Sexismus-Vorwürfe nach scharfer Kritik in ARD-Literatursendung Druckfrisch
Adelinde WalterSexismus-Vorwürfe nach scharfer Kritik in ARD-Literatursendung Druckfrisch
Eine aktuelle Folge der ARD-Literatursendung Druckfrisch hat eine hitzige Debatte über Sexismus in Buchrezensionen ausgelöst. Am 29. März lehnte der Kritiker Denis Scheck die Werke zweier Autorinnen in scharfen Worten ab, was Vorwürfe der Frauenfeindlichkeit nach sich zog. Sowohl der Sender als auch Kollegen aus der Literaturszene haben sich seitdem zu der Kontroverse geäußert.

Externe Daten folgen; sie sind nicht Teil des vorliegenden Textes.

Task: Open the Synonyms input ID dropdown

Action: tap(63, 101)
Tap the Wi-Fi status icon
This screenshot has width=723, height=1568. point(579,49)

Während der Sendung bezeichnete Scheck Sophie Passmanns Buch als "Pegelstandsberichte", bevor er es theatralisch durch eine Rutsche in einen Mülleimer warf – eine markante Geste, mit der er Bücher, die ihm missfallen, regelmäßig "entsorgt". Ildikó von Kürthys Werk stempelte er als "Klönschnack aus dem Damen-WC" ab. Passmann konterte später in den sozialen Medien und nannte seine Kritik "nicht nur grausam, sondern vor allem sexistisch".
Die Autorin und Literaturkritikerin Elke Heidenreich verurteilte Schecks Vorgehen und fragte öffentlich, warum die ARD einen solchen Ton in ihrem Programm dulde. Von Kürthy setzte sich in einem Essay für Die Zeit mit dem Vorfall auseinander und heizte die Diskussion weiter an. Die ARD verteidigte Druckfrisch und betonte, das Geschlecht spiele bei literarischen Bewertungen keine Rolle – auf der Sendung gebe es "keinen Platz für Frauenfeindlichkeit".
Der Sender hält am Format der Sendung fest, in der Schecks schonungslose Kritiken oft mit der physischen Verwerfung von Büchern einhergehen, die er für unwürdig hält. Doch die jüngste Folge hat die Frage verschärft, ob sein Stil die Grenze zur Diskriminierung überschreitet. Die ARD bekräftigte zwar ihr Bekenntnis zu fairer Literaturkritik und wies Vorwürfe einer Voreingenommenheit zurück. Dennoch rückt die Debatte die Behandlung von Autorinnen in öffentlichen Buchdiskussionen in den Fokus. Schecks Äußerungen und der Umgang der Sendung mit den Folgen bleiben weiter genau unter der Lupe.